Please give all of the data again, character for character, and drop the pictures.

## RECORDED INFORMATION
┄┄┄┄┄┄┄┄┄┄
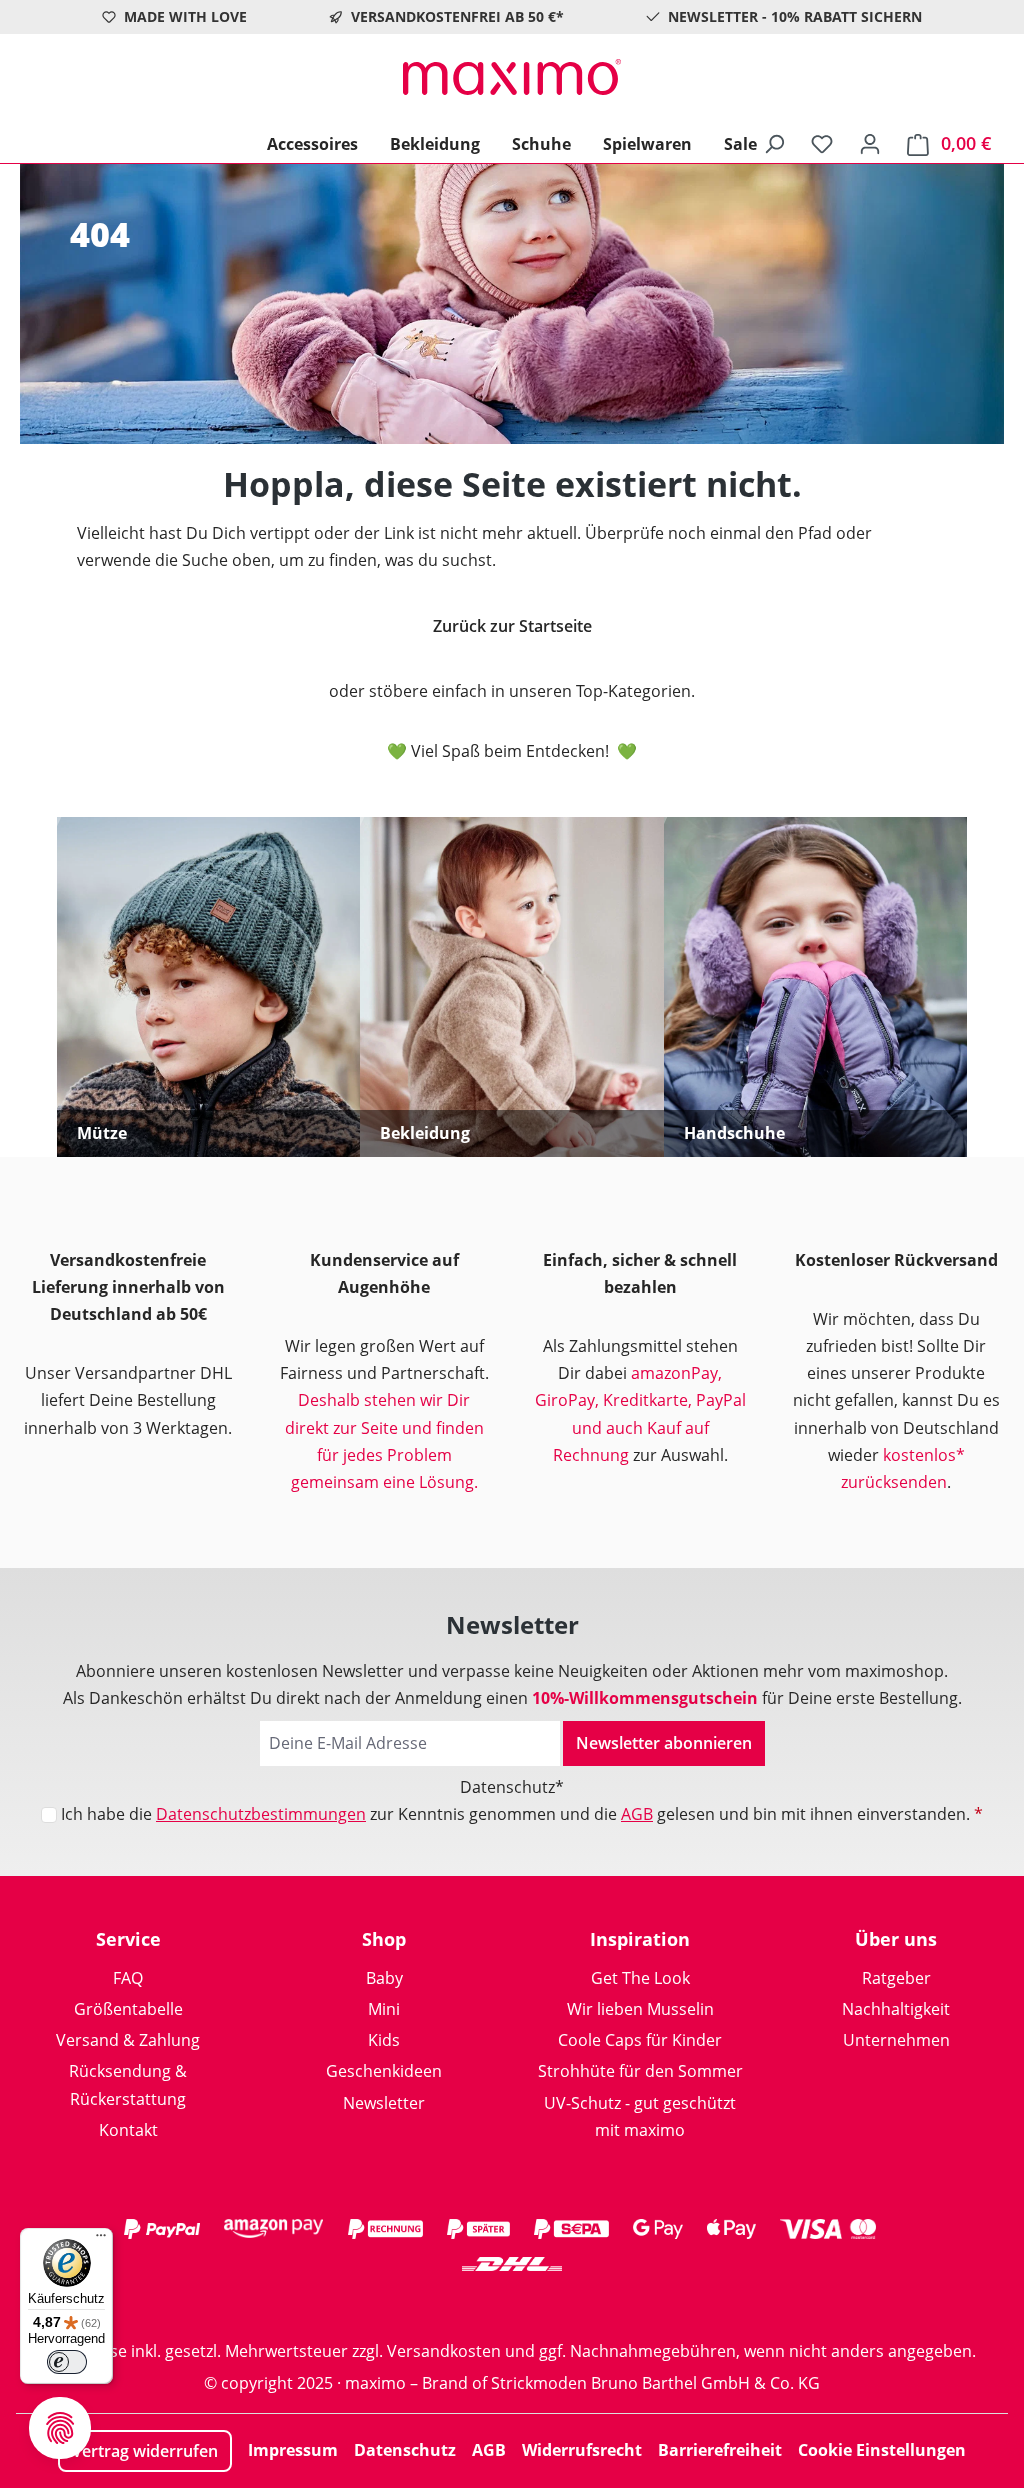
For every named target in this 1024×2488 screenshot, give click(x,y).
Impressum (293, 2450)
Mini (384, 2009)
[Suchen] (774, 143)
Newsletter (384, 2103)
┄┄┄┄┄┄┄┄┄┄
## RESULT BELOW
For every named target in this 1024×2488 screenshot, give click(x,y).
Impressum (293, 2450)
Mini (384, 2009)
[Suchen] (774, 143)
Newsletter (384, 2103)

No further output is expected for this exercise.